> _What is needed_
Transcribe, word for word, all of the entries below, and exclude any pictures from the copy.

▶

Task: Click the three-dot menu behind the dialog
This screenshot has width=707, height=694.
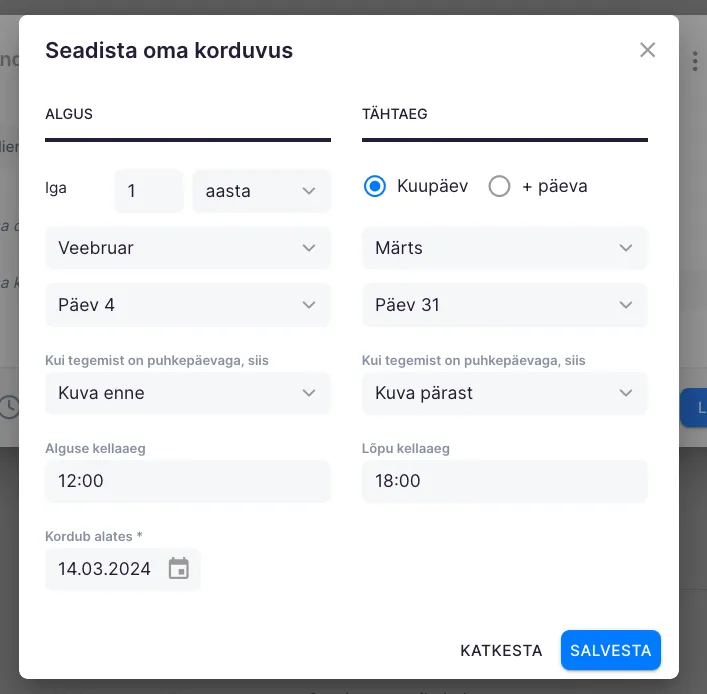Action: coord(694,61)
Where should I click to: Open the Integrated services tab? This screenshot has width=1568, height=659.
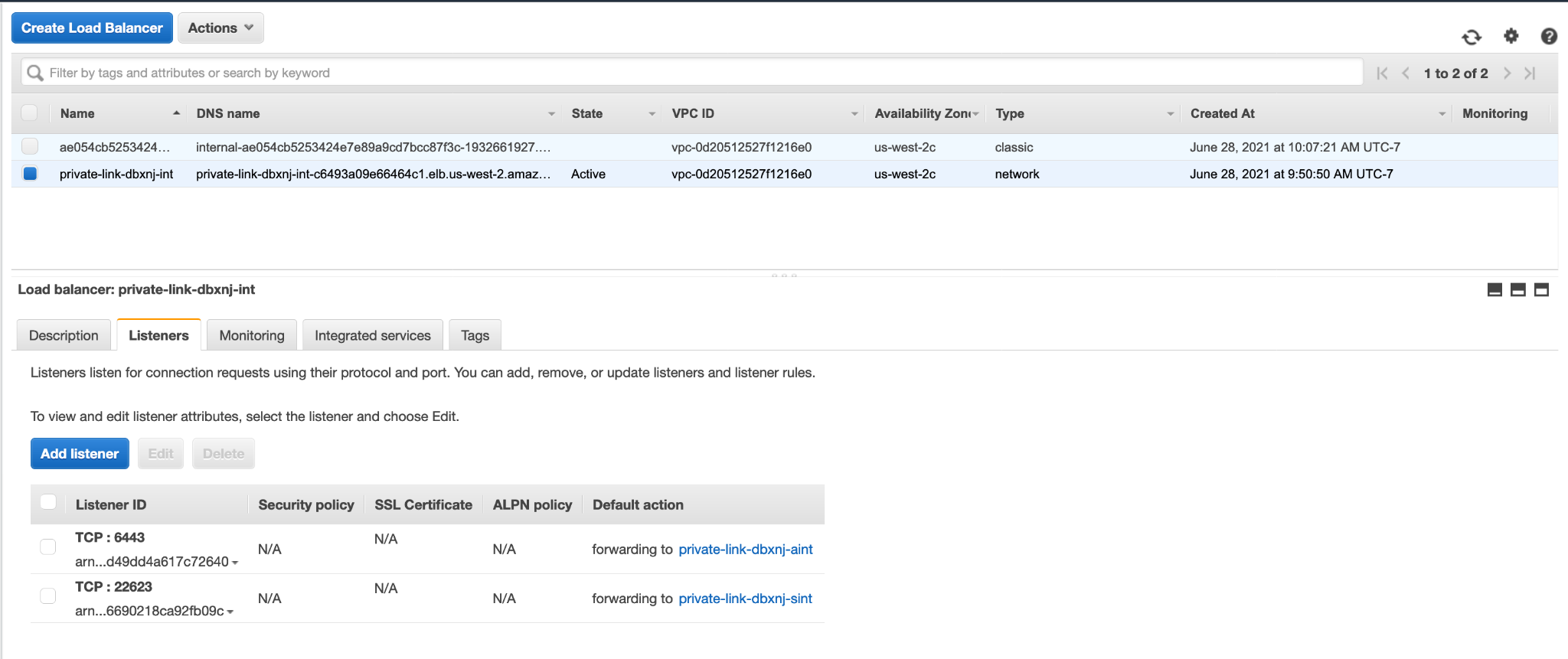pos(372,335)
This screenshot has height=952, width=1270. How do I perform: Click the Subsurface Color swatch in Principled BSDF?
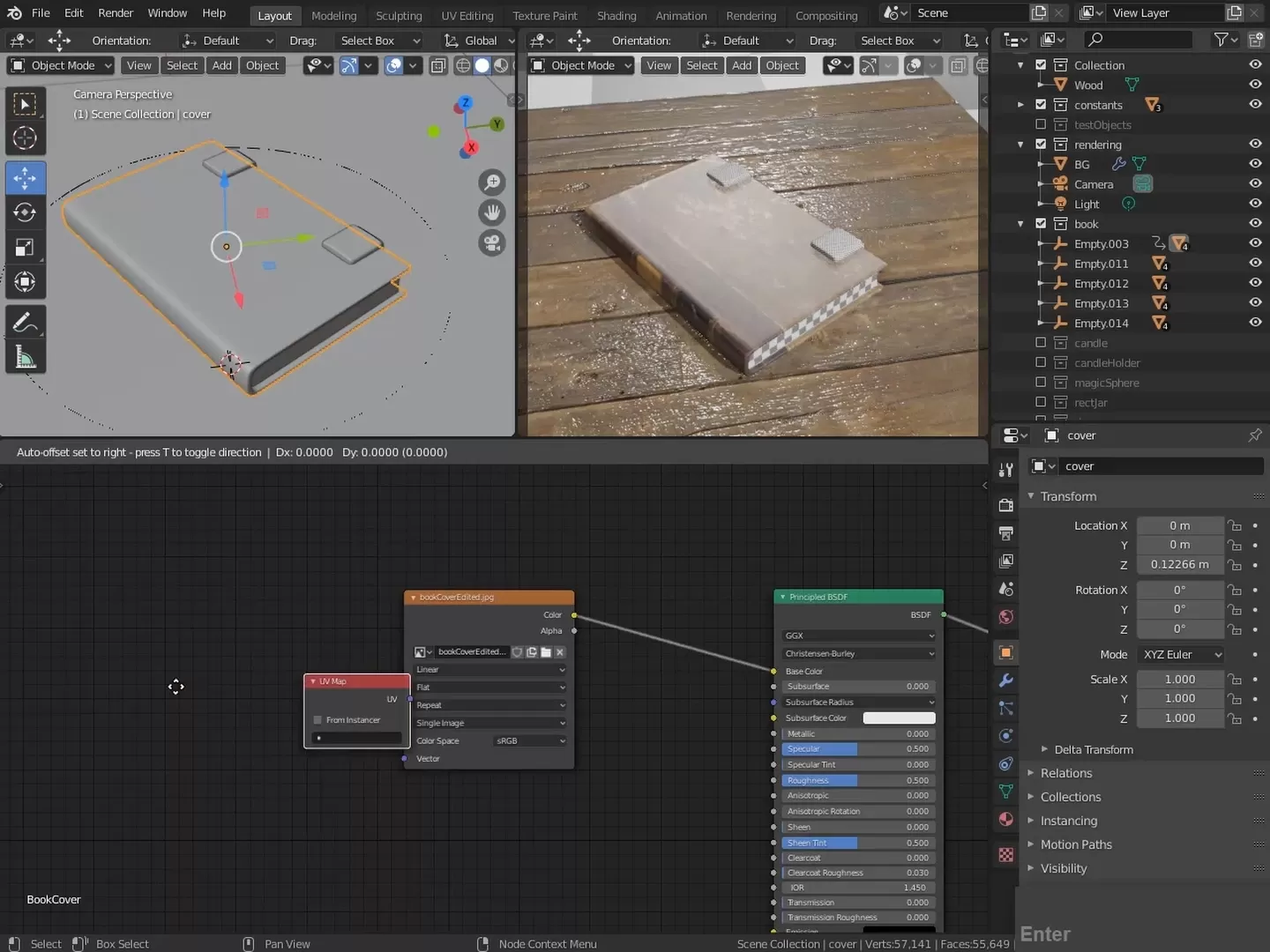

◀

> _Worked solution_
Task: Click the three-dot menu behind the dialog
This screenshot has width=707, height=694.
Action: coord(694,61)
Where should I click to: Open the Integrated services tab? This screenshot has width=1568, height=659.
pos(372,335)
This screenshot has height=952, width=1270. How do I perform: Click the Subsurface Color swatch in Principled BSDF?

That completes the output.